• _EXTRACTED INFORMATION_:
=-=-=-=-=

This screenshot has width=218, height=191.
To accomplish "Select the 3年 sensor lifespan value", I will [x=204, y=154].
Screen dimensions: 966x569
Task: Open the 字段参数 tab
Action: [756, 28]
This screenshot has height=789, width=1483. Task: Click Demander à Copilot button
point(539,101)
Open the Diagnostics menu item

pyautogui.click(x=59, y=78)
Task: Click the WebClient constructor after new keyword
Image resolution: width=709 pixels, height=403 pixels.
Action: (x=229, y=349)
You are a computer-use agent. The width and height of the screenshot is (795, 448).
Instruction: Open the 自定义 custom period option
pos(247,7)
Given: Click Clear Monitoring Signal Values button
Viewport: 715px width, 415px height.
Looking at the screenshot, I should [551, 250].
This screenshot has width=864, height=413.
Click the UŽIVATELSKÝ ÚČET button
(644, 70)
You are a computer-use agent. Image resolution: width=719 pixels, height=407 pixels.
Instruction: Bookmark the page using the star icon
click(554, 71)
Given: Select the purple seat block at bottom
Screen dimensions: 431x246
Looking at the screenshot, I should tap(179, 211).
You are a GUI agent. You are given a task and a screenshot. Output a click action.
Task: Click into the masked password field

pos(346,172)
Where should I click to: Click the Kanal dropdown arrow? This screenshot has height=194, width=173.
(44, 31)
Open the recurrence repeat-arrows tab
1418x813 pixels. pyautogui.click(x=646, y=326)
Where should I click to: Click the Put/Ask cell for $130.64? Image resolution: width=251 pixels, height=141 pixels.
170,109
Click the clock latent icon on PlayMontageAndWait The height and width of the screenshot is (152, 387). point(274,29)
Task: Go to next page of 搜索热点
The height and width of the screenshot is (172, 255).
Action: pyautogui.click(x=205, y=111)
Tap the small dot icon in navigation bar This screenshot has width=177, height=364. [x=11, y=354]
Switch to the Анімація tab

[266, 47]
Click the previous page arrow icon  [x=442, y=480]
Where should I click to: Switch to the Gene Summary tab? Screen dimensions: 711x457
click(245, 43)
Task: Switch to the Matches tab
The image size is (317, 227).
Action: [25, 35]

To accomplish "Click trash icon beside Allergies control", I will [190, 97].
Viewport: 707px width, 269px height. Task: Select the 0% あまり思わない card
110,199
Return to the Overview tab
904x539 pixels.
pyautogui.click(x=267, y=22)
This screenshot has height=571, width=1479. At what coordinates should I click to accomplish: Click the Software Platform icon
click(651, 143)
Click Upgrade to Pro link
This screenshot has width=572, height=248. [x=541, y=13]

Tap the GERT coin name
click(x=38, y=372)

=-=-=-=-=

• _WHAT YOU SHOULD DO_: In restating the data, begin at its first line, reproduce each line word for word, and conclude with the line that contains "Task: Switch to the Matches tab".

• _COMPLETED TASK_:
This screenshot has width=218, height=191.
To accomplish "Select the 3年 sensor lifespan value", I will [x=204, y=154].
Screen dimensions: 966x569
Task: Open the 字段参数 tab
Action: [756, 28]
This screenshot has height=789, width=1483. Task: Click Demander à Copilot button
point(539,101)
Open the Diagnostics menu item

pyautogui.click(x=59, y=78)
Task: Click the WebClient constructor after new keyword
Image resolution: width=709 pixels, height=403 pixels.
Action: (x=229, y=349)
You are a computer-use agent. The width and height of the screenshot is (795, 448).
Instruction: Open the 自定义 custom period option
pos(247,7)
Given: Click Clear Monitoring Signal Values button
Viewport: 715px width, 415px height.
Looking at the screenshot, I should [551, 250].
This screenshot has width=864, height=413.
Click the UŽIVATELSKÝ ÚČET button
(644, 70)
You are a computer-use agent. Image resolution: width=719 pixels, height=407 pixels.
Instruction: Bookmark the page using the star icon
click(554, 71)
Given: Select the purple seat block at bottom
Screen dimensions: 431x246
Looking at the screenshot, I should tap(179, 211).
You are a GUI agent. You are given a task and a screenshot. Output a click action.
Task: Click into the masked password field

pos(346,172)
Where should I click to: Click the Kanal dropdown arrow? This screenshot has height=194, width=173.
(44, 31)
Open the recurrence repeat-arrows tab
1418x813 pixels. pyautogui.click(x=646, y=326)
Where should I click to: Click the Put/Ask cell for $130.64? Image resolution: width=251 pixels, height=141 pixels.
170,109
Click the clock latent icon on PlayMontageAndWait The height and width of the screenshot is (152, 387). point(274,29)
Task: Go to next page of 搜索热点
The height and width of the screenshot is (172, 255).
Action: pyautogui.click(x=205, y=111)
Tap the small dot icon in navigation bar This screenshot has width=177, height=364. [x=11, y=354]
Switch to the Анімація tab

[266, 47]
Click the previous page arrow icon  [x=442, y=480]
Where should I click to: Switch to the Gene Summary tab? Screen dimensions: 711x457
click(245, 43)
Task: Switch to the Matches tab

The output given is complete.